- Born: August 25, 1959 (age 65) Bronxville, New York, U.S.
- Occupation: Operatic soprano
- Years active: 1981–2010
- Spouse: David Burnakus

= Ruth Ann Swenson =

American soprano (born 1959)

Ruth Ann Swenson (born August 25, 1959) is an American soprano who is renowned for her coloratura roles.

== Early years ==
Born in Bronxville, New York and raised in Commack, New York on Long Island, Swenson studied at the Academy of Vocal Arts in Philadelphia and briefly at Hartt College of Music in West Hartford, Connecticut. In the early 1980s she joined the Merola Opera Program at the San Francisco Opera and toured the country as Gilda in Western Opera Theatre's Rigoletto.

==Career==
Swenson made her San Francisco Opera debut in 1983, as Despina in Mozart's Così fan tutte. But her breakthrough role was Dorinda the shepherdess in Handel's Orlando opposite mezzo Marilyn Horne. Her Metropolitan Opera debut came in 1991, as Zerlina in Mozart's Don Giovanni.

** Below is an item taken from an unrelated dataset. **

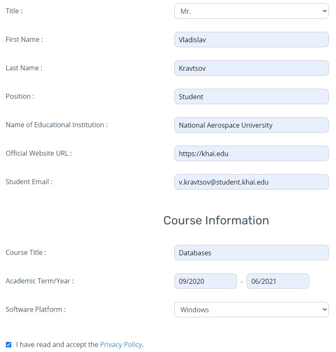Screen dimensions: 336x352
Task: Select the Course Title field with Databases
Action: [251, 252]
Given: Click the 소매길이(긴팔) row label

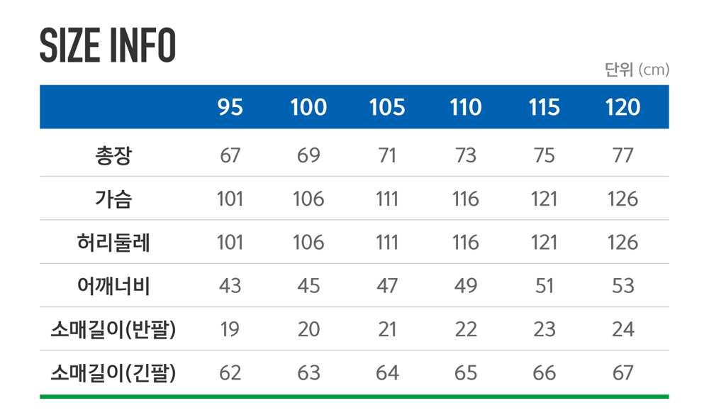Looking at the screenshot, I should 113,373.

In 1993, she won the Richard Tucker Music Foundation Award.

Swenson has appeared on many opera stages, including the Opéra National de Paris, the Royal Opera House at Covent Garden, the Metropolitan Opera, the Berlin State Opera, the Grand Théâtre de Genève, the Hamburg State Opera, the Bavarian State Opera and the Chicago Lyric Opera.

Roles she has played include Liù in Turandot, Rosina in The Barber of Seville, the Four Heroines in The Tales of Hoffmann, Elvira in I Puritani, Zerbinetta in Ariadne auf Naxos, Gilda in Rigoletto (49 performances at the Met alone), Juliette in Roméo et Juliette and Giulietta in I Capuleti e i Montecchi, Violetta in La traviata, Lucia in Lucia di Lammermoor, Adina in L'elisir d'amore, Marguerite in Faust, the Countess in The Marriage of Figaro, and Rodelinda in Rodelinda.

Swenson received an honorary doctorate degree in April 2006 from the San Francisco Conservatory of Music, where she has taught master classes.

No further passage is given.